Here are some quick tips to protect hearing and limit potential for long-term hearing loss.

1. Avoid loud noise whenever possible.

2. Wear ear protection in loud environments—like at a rock concert or around machinery.

3. Use headphones and personal devices at safe volumes.

4. Have hearing tested regularly.

Fortunately, advances in hearing aid and assistive listening technology mean people suffering from hearing loss have more tools than ever to help them hear sound clearly and engage more fully with others and their surroundings. Consider these four assistive listening technologies and their applicability in different environments.

Radio Frequency (RF)

Radio frequency transmits audio from a source to a receiver—this could be a person’s hearing aid or a small receiver worn around the neck—via the DECT 1.9 GHz, 72 MHz or 216 MHz FM bands. This technology works similarly to a radio station that broadcasts audio to individual receivers. RF systems are ideal for large venues such as outdoor stadiums or theaters because RF is able to travel great distances.

Infrared (IR)

IR systems use infrared light to transmit audio from a source to a receiver. Similar to RF, IR systems can deliver sound directly to a user’s hearing aid or to a receiver that he/she carries or wears around the neck. Unlike RF, infrared cannot penetrate walls or other obstructions. This limitation makes IR technology ideal for courtrooms, classrooms, conference rooms, adjacent theaters, and other venues where spillover of sound would be disruptive to others or breach confidentiality.

Induction Loop

Hearing aid wearers and those with cochlear implants often prefer induction loop systems to any other assistive listening system (ALS) because they are easy and discrete—there is no need to check out a separate receiver. Induction loop systems feature a loop of wire around a venue that creates an electromagnetic field within the parameters of the loop. Audio signal is broadcast via this electromagnetic field to users wearing cochlear implants, telecoil (t-coil) equipped hearing aids or a loop receiver (either hand-held or worn around the neck). Cochlear implant and t-coil hearing aid users experience clear sound delivered directly to their ear and uniquely calibrated to their specific hearing needs. Induction loops are ideal in classrooms, theaters, concert halls, houses of worship, public transit centers, auditoriums, and homes.
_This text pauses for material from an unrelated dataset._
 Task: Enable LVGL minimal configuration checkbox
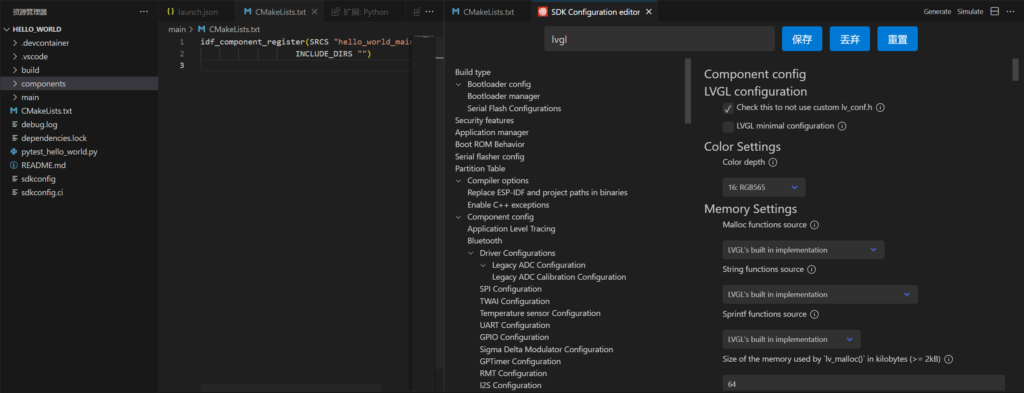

Wireless assistive listening systems (ALS) stream sound wirelessly from a source directly to an individual’s smartphone. Users can hear sound streamed to their smartphone through headphones or directly via their Bluetooth-enabled hearing aids. Wi-Fi enabled ALS are ideal for crowded environments featuring multiple audio sources (think several TV screens) such as bars, restaurants, airports, building lobbies, student centers, and office waiting rooms. Wireless ALS are also beneficial in houses of worship and classrooms. Because of the ubiquity of smartphones and personal devices, venues do not need to manage, loan, clean or store receivers.

The Bottom Line

Regardless of venue size, there’s an assistive listening system tailored to fit the needs of both the environment and the user.